The 1980 Summer Olympics, officially known as the Games of the XXII Olympiad, were an international multi-sport event held in Moscow, Russian SFSR, Soviet Union from 19 July to 3 August. A total of 5,179 athletes representing 80 National Olympic Committees (NOCs) participated in 203 events in 22 sports. They were the first Games to be staged in a communist nation.

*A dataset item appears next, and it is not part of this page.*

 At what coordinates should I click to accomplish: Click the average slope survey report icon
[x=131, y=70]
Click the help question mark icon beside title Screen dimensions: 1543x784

66 countries participated in a boycott against these Games as a protest against the Soviet invasion of Afghanistan. Fifteen countries marched in the Opening Ceremony with the Olympic Flag instead of their national flags, and the Olympic Flag and Olympic Hymn were used at medal ceremonies when athletes from these countries won medals. Competitors from three countries – New Zealand, Portugal, and Spain – competed under the flags of their respective National Olympic Committees. Some of these teams that marched under flags other than their national flags were depleted by boycotts by individual athletes, while some athletes did not participate in the march.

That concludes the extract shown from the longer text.